E-mini S&P 500 (June): Settled at 4185.50, down 8.25
E-mini Nasdaq-100 (June): Settled at 13,656.25, up 21.00
U.S. benchmarks settled in yesterday and are now priming for their next bullish push. As of yesterday’s close, the S&P gained 3.2% from last week’s low, and the Nasdaq 5.4%. Although market participants have become accustomed to such swings, these are extraordinary gains, and the market must digest them; yesterday was exactly that.
If you look across the board, it was mostly tech that held ground, whereas financials, industrials, energies, and much of healthcare pared back. Underpinning tech has been the strength across Treasuries, or lower yields.
Yesterday, we discussed how the Fed tacked on $92 billion to their balance sheet in the week ending May 19, and tomorrow we get data for the week ending today. While this is a major factor supporting Treasuries, smaller auctions of late have also helped. Furthermore, the Fed’s persistently dovish rhetoric itself hasn’t only been supportive, it’s also been right.
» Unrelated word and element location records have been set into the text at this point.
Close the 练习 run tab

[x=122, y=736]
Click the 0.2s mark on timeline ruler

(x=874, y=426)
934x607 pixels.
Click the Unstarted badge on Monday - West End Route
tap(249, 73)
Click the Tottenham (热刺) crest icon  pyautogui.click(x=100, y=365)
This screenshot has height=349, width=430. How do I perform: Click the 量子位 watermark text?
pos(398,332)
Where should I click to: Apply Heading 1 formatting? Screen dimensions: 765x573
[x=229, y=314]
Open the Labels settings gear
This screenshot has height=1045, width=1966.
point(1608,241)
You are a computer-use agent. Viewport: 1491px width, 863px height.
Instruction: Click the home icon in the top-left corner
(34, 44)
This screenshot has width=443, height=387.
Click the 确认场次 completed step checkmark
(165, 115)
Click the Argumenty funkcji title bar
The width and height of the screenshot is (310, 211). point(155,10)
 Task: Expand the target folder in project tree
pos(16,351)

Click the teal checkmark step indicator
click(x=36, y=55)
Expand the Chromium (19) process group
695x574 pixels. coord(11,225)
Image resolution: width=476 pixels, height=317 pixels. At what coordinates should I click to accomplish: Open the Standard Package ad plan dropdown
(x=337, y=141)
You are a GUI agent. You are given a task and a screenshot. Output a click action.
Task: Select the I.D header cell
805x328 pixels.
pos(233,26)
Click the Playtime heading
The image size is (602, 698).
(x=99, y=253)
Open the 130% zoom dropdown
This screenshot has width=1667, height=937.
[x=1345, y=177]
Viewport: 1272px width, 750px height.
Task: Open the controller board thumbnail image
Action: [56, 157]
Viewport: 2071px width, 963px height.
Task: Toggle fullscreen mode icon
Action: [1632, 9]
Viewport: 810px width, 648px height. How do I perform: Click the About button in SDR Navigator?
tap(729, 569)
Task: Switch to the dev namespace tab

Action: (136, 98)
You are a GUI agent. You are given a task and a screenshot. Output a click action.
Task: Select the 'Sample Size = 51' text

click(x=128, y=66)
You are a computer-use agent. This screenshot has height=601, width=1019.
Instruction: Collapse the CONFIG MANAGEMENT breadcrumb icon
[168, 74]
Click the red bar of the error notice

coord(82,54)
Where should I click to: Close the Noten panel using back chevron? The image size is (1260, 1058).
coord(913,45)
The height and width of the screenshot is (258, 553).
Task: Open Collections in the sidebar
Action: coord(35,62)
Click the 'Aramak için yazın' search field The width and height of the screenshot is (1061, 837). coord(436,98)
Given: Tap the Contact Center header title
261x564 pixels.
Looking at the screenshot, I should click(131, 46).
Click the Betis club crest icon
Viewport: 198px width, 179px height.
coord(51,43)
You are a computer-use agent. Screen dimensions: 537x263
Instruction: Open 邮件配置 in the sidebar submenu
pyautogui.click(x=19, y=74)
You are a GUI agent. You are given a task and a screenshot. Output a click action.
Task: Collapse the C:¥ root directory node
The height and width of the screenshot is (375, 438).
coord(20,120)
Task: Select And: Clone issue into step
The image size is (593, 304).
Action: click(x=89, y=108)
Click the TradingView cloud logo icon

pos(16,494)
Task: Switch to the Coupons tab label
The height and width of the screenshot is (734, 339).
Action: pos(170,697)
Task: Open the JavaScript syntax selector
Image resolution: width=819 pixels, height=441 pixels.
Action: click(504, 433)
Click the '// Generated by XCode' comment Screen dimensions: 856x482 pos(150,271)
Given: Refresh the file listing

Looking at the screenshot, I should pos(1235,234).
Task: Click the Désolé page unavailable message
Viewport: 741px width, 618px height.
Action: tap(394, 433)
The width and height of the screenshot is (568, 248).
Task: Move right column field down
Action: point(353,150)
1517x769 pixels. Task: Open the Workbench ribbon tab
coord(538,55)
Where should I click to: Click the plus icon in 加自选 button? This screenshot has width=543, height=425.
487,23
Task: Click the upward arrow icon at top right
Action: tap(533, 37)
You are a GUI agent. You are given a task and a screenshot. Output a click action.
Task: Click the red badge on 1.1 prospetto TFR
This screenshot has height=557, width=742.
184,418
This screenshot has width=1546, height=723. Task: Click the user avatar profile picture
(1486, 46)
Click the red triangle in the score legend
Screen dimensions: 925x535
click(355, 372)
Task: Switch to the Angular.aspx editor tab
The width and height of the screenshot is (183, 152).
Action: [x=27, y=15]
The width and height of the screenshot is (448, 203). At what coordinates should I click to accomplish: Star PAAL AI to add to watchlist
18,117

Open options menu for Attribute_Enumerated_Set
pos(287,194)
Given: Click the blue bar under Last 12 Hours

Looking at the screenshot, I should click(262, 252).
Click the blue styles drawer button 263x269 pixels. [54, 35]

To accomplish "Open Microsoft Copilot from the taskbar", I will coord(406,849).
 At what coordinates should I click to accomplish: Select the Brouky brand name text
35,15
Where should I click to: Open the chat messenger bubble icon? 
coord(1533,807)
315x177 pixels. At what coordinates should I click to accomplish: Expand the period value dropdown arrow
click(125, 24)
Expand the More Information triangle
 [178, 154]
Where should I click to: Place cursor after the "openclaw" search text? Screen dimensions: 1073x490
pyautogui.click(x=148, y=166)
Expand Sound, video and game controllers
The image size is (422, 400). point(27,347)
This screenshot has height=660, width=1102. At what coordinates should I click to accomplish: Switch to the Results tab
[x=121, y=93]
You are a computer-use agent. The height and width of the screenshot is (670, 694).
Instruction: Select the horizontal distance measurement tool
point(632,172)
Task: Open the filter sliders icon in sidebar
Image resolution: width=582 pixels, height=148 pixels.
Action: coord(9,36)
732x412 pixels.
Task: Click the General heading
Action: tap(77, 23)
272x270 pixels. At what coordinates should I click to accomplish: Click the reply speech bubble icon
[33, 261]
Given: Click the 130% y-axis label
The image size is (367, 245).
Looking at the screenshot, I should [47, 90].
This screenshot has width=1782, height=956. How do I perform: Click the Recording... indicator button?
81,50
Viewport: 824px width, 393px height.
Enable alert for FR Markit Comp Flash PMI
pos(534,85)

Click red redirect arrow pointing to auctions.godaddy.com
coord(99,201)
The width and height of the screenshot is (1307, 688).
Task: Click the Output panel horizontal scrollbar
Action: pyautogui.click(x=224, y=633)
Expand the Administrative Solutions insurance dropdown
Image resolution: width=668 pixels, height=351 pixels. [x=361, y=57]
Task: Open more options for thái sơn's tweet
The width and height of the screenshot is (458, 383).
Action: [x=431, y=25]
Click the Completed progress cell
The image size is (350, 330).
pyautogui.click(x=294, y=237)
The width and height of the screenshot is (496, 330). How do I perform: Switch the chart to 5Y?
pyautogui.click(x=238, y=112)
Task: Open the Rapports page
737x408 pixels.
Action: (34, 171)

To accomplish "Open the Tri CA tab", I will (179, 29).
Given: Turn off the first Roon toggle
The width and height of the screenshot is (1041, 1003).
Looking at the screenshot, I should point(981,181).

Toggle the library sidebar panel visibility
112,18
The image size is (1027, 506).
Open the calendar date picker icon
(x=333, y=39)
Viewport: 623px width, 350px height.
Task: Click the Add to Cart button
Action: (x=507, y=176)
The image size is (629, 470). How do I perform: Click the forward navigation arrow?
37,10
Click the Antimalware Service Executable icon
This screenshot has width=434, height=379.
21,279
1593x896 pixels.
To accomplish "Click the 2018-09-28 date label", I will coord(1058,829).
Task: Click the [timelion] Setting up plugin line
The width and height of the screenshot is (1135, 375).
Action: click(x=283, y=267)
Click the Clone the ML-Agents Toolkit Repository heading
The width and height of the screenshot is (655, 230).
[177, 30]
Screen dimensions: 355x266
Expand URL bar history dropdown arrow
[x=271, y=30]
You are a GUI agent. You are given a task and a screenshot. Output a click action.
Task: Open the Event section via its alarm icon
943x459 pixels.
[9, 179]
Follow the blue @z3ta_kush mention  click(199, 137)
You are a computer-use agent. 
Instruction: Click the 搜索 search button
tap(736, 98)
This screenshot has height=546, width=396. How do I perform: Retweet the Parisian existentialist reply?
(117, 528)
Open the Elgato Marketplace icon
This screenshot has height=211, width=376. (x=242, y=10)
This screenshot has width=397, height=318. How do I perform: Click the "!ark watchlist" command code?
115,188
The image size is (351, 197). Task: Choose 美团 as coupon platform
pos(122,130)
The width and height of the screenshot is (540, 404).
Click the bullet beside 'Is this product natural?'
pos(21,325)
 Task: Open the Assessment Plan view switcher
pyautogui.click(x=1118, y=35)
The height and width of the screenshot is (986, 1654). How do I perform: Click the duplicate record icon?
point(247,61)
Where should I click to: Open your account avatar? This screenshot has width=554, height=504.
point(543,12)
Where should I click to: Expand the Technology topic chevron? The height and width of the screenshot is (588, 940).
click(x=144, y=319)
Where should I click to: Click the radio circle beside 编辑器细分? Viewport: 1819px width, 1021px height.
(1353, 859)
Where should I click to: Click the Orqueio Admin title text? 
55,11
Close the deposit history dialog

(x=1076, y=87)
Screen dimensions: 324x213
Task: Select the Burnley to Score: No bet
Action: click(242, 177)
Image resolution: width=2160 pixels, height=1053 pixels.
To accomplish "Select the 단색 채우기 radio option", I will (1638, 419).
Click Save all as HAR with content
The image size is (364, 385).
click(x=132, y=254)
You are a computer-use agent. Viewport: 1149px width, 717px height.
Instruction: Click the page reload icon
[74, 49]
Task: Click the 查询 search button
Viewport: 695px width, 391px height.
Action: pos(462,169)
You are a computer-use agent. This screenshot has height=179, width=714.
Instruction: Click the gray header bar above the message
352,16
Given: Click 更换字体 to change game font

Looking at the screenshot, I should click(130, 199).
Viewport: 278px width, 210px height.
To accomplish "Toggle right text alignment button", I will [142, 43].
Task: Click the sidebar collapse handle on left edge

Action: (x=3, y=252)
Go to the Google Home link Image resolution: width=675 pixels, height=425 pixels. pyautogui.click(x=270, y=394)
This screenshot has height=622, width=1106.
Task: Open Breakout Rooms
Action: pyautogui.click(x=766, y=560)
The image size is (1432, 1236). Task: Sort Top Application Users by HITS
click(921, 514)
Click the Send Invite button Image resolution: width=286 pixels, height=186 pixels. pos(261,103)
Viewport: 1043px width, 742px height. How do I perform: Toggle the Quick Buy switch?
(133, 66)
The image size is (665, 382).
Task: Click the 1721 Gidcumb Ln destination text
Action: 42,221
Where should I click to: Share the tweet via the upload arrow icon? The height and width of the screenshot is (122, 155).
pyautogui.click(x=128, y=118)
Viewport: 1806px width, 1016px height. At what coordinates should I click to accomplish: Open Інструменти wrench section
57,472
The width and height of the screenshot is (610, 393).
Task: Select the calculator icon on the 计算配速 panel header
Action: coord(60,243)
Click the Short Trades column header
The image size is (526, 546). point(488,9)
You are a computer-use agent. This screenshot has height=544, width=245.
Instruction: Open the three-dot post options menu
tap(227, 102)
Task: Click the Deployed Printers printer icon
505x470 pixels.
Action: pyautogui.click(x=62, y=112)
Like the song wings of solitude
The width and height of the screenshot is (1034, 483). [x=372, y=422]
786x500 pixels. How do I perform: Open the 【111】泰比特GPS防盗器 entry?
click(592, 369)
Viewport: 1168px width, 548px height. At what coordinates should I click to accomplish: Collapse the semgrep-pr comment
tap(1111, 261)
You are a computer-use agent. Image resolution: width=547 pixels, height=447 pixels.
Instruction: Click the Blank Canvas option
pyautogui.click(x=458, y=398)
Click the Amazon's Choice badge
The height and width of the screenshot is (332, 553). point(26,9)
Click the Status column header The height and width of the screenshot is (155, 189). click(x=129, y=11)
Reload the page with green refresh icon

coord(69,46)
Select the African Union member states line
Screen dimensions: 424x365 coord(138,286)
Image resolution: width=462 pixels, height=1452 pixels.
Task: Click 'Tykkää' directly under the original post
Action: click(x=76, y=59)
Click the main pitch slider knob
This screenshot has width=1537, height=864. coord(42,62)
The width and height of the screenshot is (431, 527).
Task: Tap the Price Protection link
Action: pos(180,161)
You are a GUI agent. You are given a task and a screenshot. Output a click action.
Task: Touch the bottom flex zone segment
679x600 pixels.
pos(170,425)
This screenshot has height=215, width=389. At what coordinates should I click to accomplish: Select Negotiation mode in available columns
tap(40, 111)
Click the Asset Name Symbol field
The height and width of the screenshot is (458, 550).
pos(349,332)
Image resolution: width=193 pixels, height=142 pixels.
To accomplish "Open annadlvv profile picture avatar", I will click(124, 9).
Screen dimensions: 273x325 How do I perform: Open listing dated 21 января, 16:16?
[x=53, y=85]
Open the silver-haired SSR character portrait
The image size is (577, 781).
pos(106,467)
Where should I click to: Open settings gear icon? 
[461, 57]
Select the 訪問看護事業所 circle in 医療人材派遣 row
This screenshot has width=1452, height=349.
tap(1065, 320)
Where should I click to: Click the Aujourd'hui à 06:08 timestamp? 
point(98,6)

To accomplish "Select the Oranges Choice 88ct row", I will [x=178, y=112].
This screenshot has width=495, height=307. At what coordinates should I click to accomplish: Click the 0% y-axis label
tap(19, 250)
It would seem we’re in the midst of this feared rise in inflation, and it isn’t so bad; on the recent hot CPI data, there were, in fact, transitory components such as used car and truck sales. Real inflation, the type that hits our pockets, has already been here and rates priced this in over the last 6 months. Remember, we were steadfastly bearish on the Treasury complex beginning last October and through the end of February.
Yesterday’s soft Consumer Confidence data and a continued dovish stance from Fed officials this week has further buoyed Treasuries.
Today’s calendar is rather quiet, but we look to comments from Fed Governor Quarles at 9:00 a.m. CT and 2:00 p.m. CT, along with a 5-year Treasury auction at noon. Tomorrow will prove pivotal with the second look at Q1 GDP and the hated 7-year auction, but the week culminates into Friday’s Core PCE data, which is the Fed’s preferred inflation indicator.